Illusive Blog March 14, 2018

What to Expect When You Are Expecting Cyberthreat in 2018

By Ofer Israeli

As we survey the threat landscape, two things are certain—targeted attacks and advanced persistent threats (APTs) are here to stay, and organizations face increased risk from advanced attacks compared to the past two years. Several existing trends will continue, and we’re seeing attackers refine their tools in ways that will drive new trends in the coming months.

Attacks on Wire Transfer and Payment Networks Will Increase

Targeted attacks on banking wire transfer systems dominated news in 2016 and 2017:

  • The issue first grabbed headlines with an attack on SWIFT systems that resulted in a $81 million heist against Bank of Bangladesh
  • In 2016, attackers hit banks in Bangladesh, Vietnam, Ecuador, Turkey, Russia and a dozen other banks around the world
  • Wire transfer attacks hit Far Eastern International Bank in Taiwan, Nepal Rastra Bank, and NIC Asia Bank Ltd.
  • The MoneyTaker group, a previously unknown ring of Russian-speaking hackers, stole up to $10 million from U.S. and Russian banks, including 15 U.S. lenders.

…and the list goes on.


Attackers’ tools for breaching wire transfer systems have become commoditized, making it easier for other attackers to target financial institutions and wire transfer and payment systems. Expect to see attackers exploit systems such as Automated Clearing House (ACH), Fedwire Funds Service, other payment systems, clearinghouse systems, securities depositories, and securities settlement systems. An increasing number of third-party relationships across all industries adds complexity to transactions and increases the risk of fraud and error. They also expose organizations to a greater level of compliance, credit, and legal risk, increasing the urgency for organizations to take steps to be better prepared.


Active Directory Compromise Gains Momentum

For an attacker, the easier the access to valuable credentials, the faster he can move from system to system in the environment and ultimately access his main targets. Windows Active Directory (AD) is used almost universally in enterprise environments to manage user access to corporate resources. This makes AD a prime target for attackers. Stealing AD credentials might be an attacker’s primary goal because of their high value on the Dark Web. More often, obtaining AD credentials is a tactical step in executing a larger targeted attack campaign.


It’s no surprise that attackers are refining their tools in order to compromise AD as “silently” as possible. As if on cue, the New Year ushered in news of DCShadow, a sophisticated attack method that enables attackers to set up a rogue domain controller in the AD structure from which they can replicate access control information for their own purposes. We expect to see more techniques specifically aimed at compromising AD and—unfortunately—successful attacks being orchestrated with them. Before an attacker can compromise AD, he needs domain admin credentials. An attacker’s search for domain admin credentials is something that Illusive’s deception technology is designed to detect.


Mainframes as Targets

We expect cyber attackers to begin specifically targeting mainframes. Mainframe security often takes a back seat as security teams focus on protecting the latest mobile, cloud, or other innovation initiative. Mainframes remain the epicenter of financial services for thousands of global organizations, including 92 of the world’s top 100 banks. These systems support 29 billion ATM transactions a day and 87% of all credit card transactions, making them attractive high-value targets. Mainframes also can be pivotal in multiple different attack scenarios, particularly espionage. From a single location, an attacker could gather significant competitive or strategic intelligence.


Beyond Old-fashioned Data Theft

Aggressive nation states will continue to launch cyberattacks with significant impact.

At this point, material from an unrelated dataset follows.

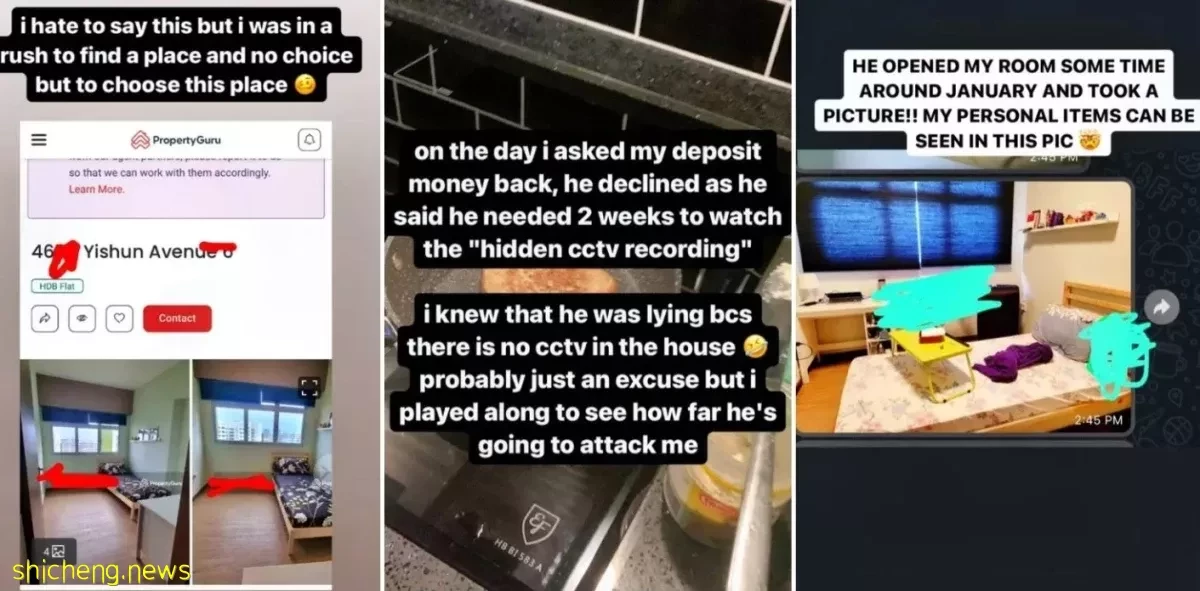
Task: Open the left bedroom listing photo
Action: point(105,470)
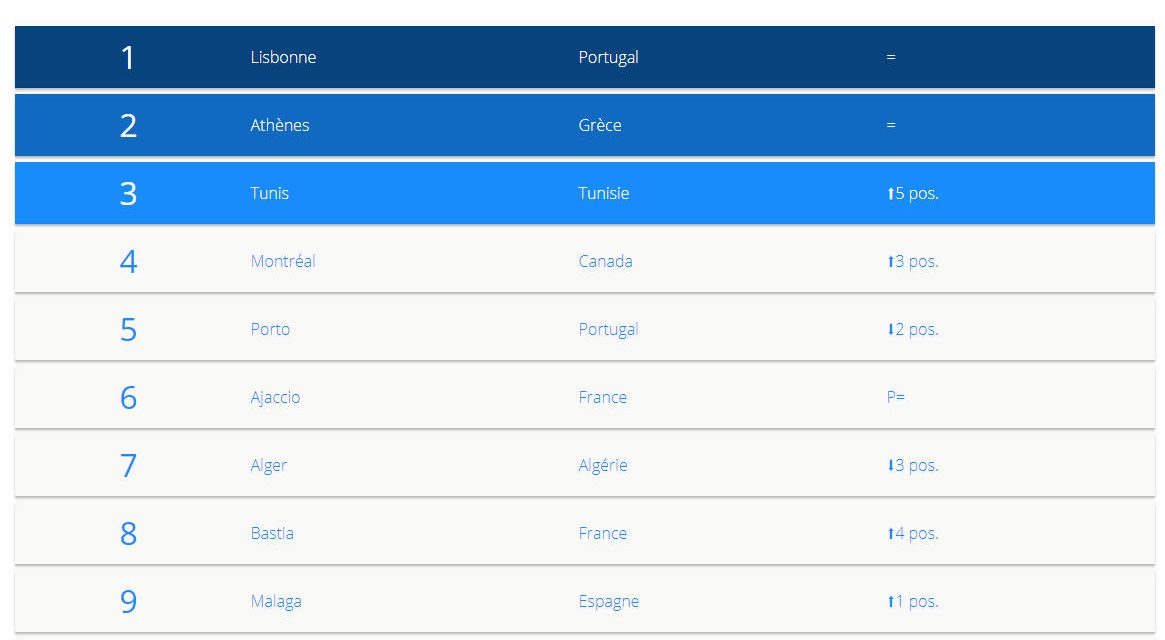1165x640 pixels.
Task: Open the Montréal city link
Action: [x=283, y=262]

These attacks—and their methodologies—greatly influence other attacker groups who adopt these aggressive tactics for broader cybercriminal purposes. Expect to see more attacks designed to disrupt or destroy infrastructure, as we saw recently in the attack on the Olympic games. Attackers will target banking and healthcare companies for PII, health information, and payment information, but also to disrupt critical infrastructure.


Consider New Approaches to Protection

Changing cyberthreat tactics have stimulated momentum among vendors to innovate their approaches to cybersecurity. Security leaders are inundated with products from thousands of new cyber startups. They are understandably reticent to add more security tools to their already-complex SOCs. After all, the last thing anyone wants is more noisy alerts. But technologies that truly look at existing problems in new ways and are purpose-built to help companies deal with the unexpected can deliver significant efficiencies that reduce rather than add to the security burden. Distributed deception technology is certainly one of them.